Each of the tracks has its own character. The opening Time begins with a combination of the lightest of touches and crashing, slightly affected chords that take me straight back to Tudor’s Variations II but feed through into wailing tones and a digital chattering. Defining Edges combines prepared piano notes with tiny percussive ticks and deep, echoing throbs. The deeply troubling Tone sees Lexer pick out little clusters of notes, only to eradicate them with massive crashes and blasts of noise. While there is not a weak track on the album the closing twelve-minute piece Opposition is the icing on the cake. Here the music begins with thudded piano notes and their slightly altered electronic echoes shifting in jarring rhythms, but after a while things curl in on themselves, slowing to a gentle, deeply charged pace as a continuous tone appears in the background, perhaps for the only time on the album. Over this a beautiful arrangement of Felmanesque notes and ghostly moans mixes with rattling, scraping, and later a sinetone. The last six minutes of this piece of music are truly wonderful.

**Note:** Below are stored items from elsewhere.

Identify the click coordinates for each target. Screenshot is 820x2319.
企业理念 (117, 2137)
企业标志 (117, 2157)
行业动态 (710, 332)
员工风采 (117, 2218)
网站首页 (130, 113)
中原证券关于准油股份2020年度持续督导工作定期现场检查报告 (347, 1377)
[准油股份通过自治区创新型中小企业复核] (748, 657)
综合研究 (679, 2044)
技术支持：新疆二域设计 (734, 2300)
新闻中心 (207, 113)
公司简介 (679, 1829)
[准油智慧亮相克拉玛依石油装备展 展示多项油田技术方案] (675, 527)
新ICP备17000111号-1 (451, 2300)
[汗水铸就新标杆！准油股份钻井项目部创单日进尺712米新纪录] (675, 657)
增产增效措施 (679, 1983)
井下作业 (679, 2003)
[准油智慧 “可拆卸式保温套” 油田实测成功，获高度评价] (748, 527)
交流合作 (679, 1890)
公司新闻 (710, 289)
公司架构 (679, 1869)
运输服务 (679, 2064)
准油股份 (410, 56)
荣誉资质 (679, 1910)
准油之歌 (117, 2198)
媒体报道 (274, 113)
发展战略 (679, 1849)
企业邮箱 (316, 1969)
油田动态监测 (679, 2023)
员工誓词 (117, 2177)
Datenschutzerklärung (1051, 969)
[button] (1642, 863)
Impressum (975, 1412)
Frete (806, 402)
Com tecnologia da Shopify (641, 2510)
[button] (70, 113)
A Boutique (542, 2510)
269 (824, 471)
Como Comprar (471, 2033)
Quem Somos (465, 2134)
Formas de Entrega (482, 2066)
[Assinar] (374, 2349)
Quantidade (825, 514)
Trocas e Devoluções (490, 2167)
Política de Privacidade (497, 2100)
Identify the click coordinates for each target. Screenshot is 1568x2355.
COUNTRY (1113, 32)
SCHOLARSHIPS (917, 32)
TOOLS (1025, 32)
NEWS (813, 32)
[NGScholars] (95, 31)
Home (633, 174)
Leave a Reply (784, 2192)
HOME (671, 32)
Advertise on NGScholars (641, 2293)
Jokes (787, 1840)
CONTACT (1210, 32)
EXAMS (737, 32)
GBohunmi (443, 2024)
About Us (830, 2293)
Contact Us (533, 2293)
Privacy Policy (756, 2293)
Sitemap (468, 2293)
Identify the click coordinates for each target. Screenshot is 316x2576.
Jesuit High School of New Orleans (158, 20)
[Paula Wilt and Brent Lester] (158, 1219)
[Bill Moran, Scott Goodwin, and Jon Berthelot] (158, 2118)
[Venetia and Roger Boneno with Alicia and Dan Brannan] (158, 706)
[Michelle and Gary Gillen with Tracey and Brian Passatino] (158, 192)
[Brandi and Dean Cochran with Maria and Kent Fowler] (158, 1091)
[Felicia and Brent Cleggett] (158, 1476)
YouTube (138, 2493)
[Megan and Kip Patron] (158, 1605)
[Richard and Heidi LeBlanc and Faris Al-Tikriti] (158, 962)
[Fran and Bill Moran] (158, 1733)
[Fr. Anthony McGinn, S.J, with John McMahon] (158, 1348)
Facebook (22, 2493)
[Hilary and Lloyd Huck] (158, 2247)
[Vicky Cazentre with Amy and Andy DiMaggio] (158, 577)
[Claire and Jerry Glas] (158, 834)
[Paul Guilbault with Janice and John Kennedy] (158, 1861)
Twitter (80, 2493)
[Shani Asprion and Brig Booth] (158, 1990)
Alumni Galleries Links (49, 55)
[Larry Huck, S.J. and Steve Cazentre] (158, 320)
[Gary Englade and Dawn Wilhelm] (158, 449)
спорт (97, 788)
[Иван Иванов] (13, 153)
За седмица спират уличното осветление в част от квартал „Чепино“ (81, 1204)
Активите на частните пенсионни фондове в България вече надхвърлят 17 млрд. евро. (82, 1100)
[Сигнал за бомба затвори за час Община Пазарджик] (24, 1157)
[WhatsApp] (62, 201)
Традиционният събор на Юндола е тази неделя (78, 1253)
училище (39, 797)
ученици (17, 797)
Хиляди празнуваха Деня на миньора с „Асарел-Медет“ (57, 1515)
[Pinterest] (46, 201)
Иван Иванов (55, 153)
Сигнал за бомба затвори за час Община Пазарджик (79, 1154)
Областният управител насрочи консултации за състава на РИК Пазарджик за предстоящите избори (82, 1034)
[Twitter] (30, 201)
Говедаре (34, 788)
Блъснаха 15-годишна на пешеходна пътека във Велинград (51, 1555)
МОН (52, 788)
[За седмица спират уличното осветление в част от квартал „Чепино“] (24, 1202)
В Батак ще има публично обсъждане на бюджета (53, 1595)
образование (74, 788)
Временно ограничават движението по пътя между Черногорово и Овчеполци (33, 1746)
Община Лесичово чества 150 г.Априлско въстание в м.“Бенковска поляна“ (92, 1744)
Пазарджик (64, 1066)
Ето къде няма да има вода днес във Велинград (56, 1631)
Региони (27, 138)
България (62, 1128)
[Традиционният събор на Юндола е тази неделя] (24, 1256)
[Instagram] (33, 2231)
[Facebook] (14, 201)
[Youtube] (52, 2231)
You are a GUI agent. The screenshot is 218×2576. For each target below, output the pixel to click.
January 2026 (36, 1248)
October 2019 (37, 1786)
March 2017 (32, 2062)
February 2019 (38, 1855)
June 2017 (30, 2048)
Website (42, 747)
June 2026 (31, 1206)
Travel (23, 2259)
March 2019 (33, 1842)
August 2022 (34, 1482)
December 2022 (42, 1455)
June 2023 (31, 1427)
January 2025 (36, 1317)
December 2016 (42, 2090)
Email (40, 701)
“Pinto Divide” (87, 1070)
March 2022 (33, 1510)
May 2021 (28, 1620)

Sorry for the hyperbole, sorry for not knowing the words to describe how this album has felt for me over the past couple of days. I have listened to it in excess of twenty times now. I’ve no idea what others will make of it, but for me it hits all the right spots, over and over. Dazwischen is the perfect combination of the acoustic and electronic, the new and the old, the familiar and the challenging. It is for me easily the best album I have heard for quite some time. Its impact on me has been remarkable. While walking along the Oxford canal path today I found myself stopped still, feet rooted to the floor, eyes closed, as the dramatic surges in Tone played themselves out. I had at that point already heard the album a dozen or more times already. I probably looked stupid but thats what great music does to me.